Late day eating is very hard on your metabolism and encourages weight gain. A minimum of 9 months of being absolutely vigilant about staying within 2 pounds +/- of your stabilized weight is a necessity. There are many cases where dieters will re-gain the weight lost by jumping back into their old eating habits. You can correct a splurge by simply utilizing Phase 3 clean eating for a few days. It is important to understand that you cannot go back to your old ways without going back to your old body.
- Take your supplements as recommended. Limit to one starchy carbohydrate per day.
- Try to eat healthy whole grains, multi-grains, or wheat pastas and breads.
- Use brown rice not white.
- Try sweet potatoes in place of white potatoes.
- Avoid using white flour starch when cooking as much as possible.
- Avoid fried foods and fast foods.
- Read food labels so you know what you are buying. Avoid anything with corn syrup solids or high fructose corn syrup which is a major factor in weight gain.
- Use Stevia as a sweetener. It is a natural product. It does not have the same metabolic effects of artificial sweeteners that can create weight gain and trigger sugar cravings.
- Know the caloric values of your alcoholic beverages. Mixers are calories be careful.
- Always eat breakfast in the morning. Do not skip that meal. Use a meal replacement if you are not into cooking or find yourself in a rush to get out the door.
- Eat your carbs earlier in the day. It is easier on your metabolism and does not encourage late eating weight gain.
- Do not eat within 3 hours of bedtime. It encourages weight gain and acid reflux.
- When you buy groceries, do the majority of your shopping around the outer perimeter of the store. The fresh fruits, veggies, dairy, and meats are stored there. Down the aisles are all the processed foods that are not so good for you.
- If you cannot manage fresh vegetables, buy frozen ones. Do not buy canned.

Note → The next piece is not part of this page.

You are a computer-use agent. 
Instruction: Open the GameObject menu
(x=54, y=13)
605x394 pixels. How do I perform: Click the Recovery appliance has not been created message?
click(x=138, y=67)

- Take your supplements. Under the supervision of your health care provider, increase the status of your health by taking omega 3 supplements, fish oils, CoQ10, antioxidants, etc. All of these add to your health.
- Never allow more than 1 starchy carbohydrate on your plate with each meal.
- Limit your sweets intake to special occasions and increase your exercise regimen the following day.
- Allow yourself a “cheat day” once a week. Have a meal at your favorite restaurant.
- Avoid foods that have a high glycemic load. This is not the same as the glycemic index.
- Drink at least 2-3 quarts of water daily.
- Exercise is critical to weight maintenance; no getting around this fact.
- You may integrate starches into your diet but choose wheat pasta, whole grain breads, sweet potatoes, multi-grain cereals and limit your refined sugars. Try to exercise 3 times per week, take your daily vitamins and supplements, and drink plenty of water.
- Incorporate starches into your diet slowly by allowing only 1 starch daily for a week in Phase 4 and then increasing to 2 as desired thereafter.